I just agree with everybody else! The only thing I would say is to arrive early morning and drive steady to get used to things

But to be honest the roads are not that busy anyway it is a dream for Camping Cars in France!


----------



## vicdicdoc (May 14, 2005)

Glandwr said:


> . . . and contary to expectation the drivers in France have pateince and will happily follow a camping car at 25-30mph.
> DICK


Umm . . I wouldn't go that far, they have their fair share of impatient drivers too but drive carefully & with consideration & you can't go far wrong - except roundabouts - look, look & double look - some drivers don't know how to use indicators & expect you to read their mind & know what their intentions are !
Also when approaching towns or villages-when you see the village nameplate SLOW DOWN & keep below the speed limit - those French Police mean business !


----------



## GEMMY (Jun 19, 2006)

With an 8m van on roundabouts, I've always kept to the outside lane then exited, rather than cross any lanes  

tony


----------



## homenaway (Jul 27, 2005)

Hi, 

Lots of good advice here but it can be daunting driving in France the first time.
Many years ago for our first trip we booked campsites through the C&CC Carefree brochure but soon realised it was easier to go it alone and we rarely plan more than a couple of days ahead although we know generally where we are heading.
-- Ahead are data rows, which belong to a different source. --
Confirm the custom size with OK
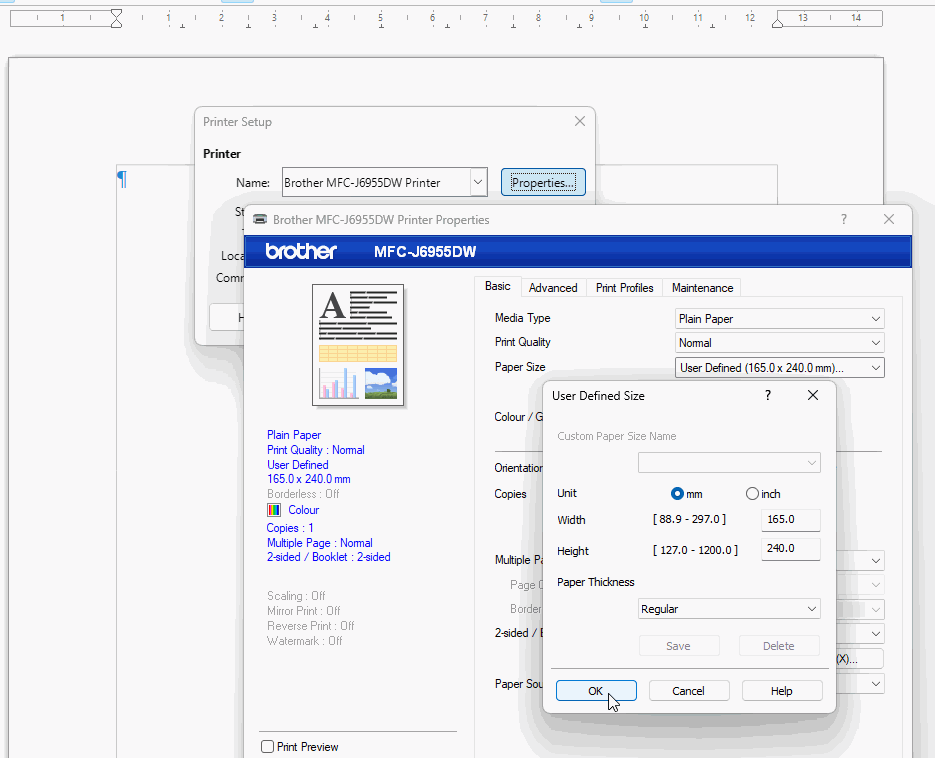tap(596, 691)
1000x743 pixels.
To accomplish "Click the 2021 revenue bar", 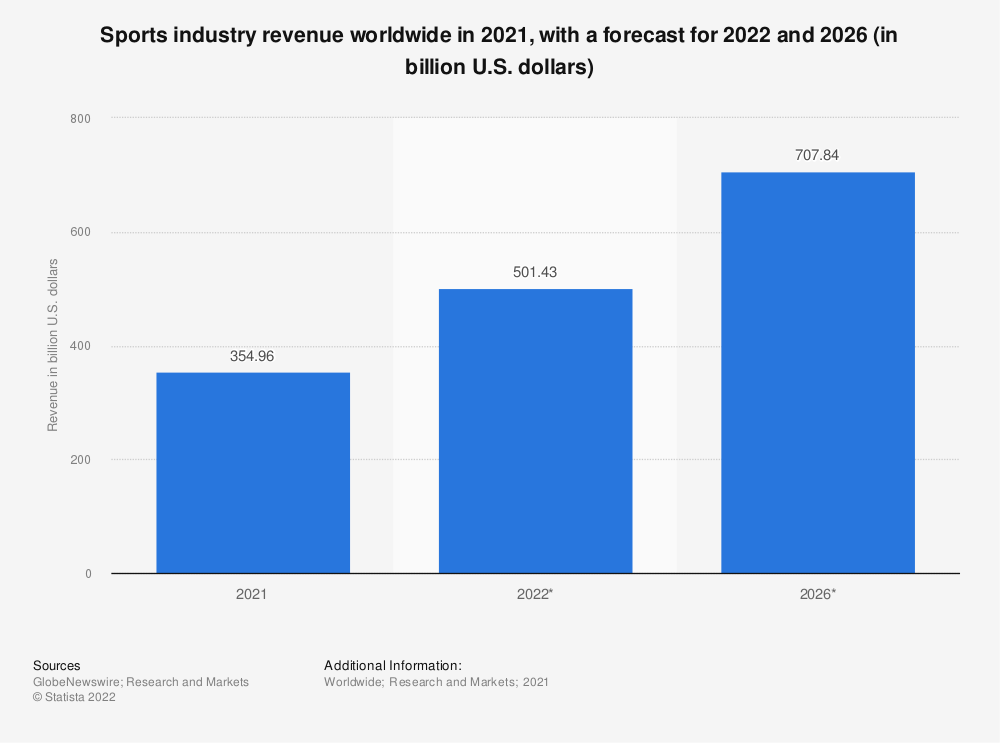I will [x=253, y=470].
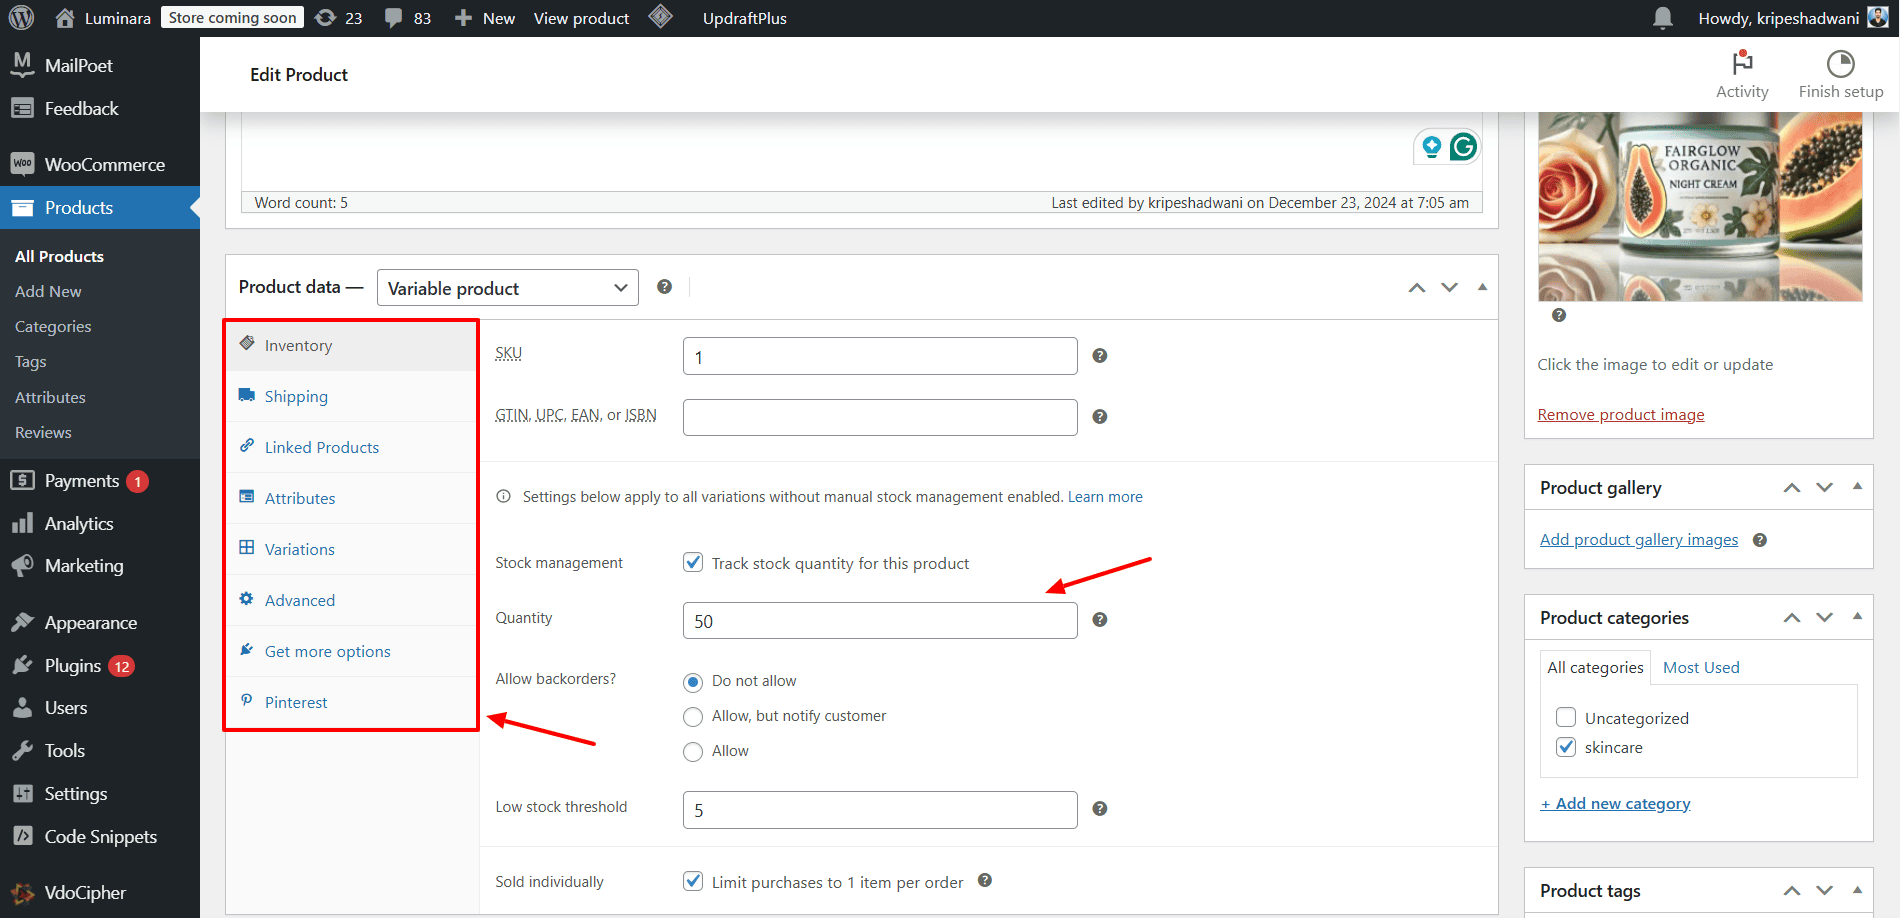Click the notification bell icon

pyautogui.click(x=1662, y=18)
There are some busy roads especially some of the N(ational) routes which don't have an autoroute nearby with lots of trucks although they often stop for a couple of hours at lunchtime.  We prefer to use the yellow D roads and use the Michelin road atlas as well as a satnav.

We often drive through a village and don't see a single person.

As well as the town speed limits the rural road limits change frequently often dropping to 70 where side roads join although normally you have priority but some drivers in the backwoods still espect the Priority to the Right so be prepared.

Just don't try to drive too far each day as you will miss the delights that are everywhere in France.

Enjoy your travels 

Steve


----------



## Gretchibald (Jul 22, 2011)

vicdicdoc said:


> - except roundabouts - look, look & double look - some drivers don't know how to use indicators & expect you to read their mind & know what their intentions are !
> 
> This is very true , but got me thinking about what is the 'correct' procedure on French roundabouts. Is it the same as ours only reversed if you know what I mean ie
> 
> ...


----------



## teemyob (Nov 22, 2005)

*France*

Hi,

Driving in France is such a doddle. Okay, the further you get to the sun, the more hot headed people may get.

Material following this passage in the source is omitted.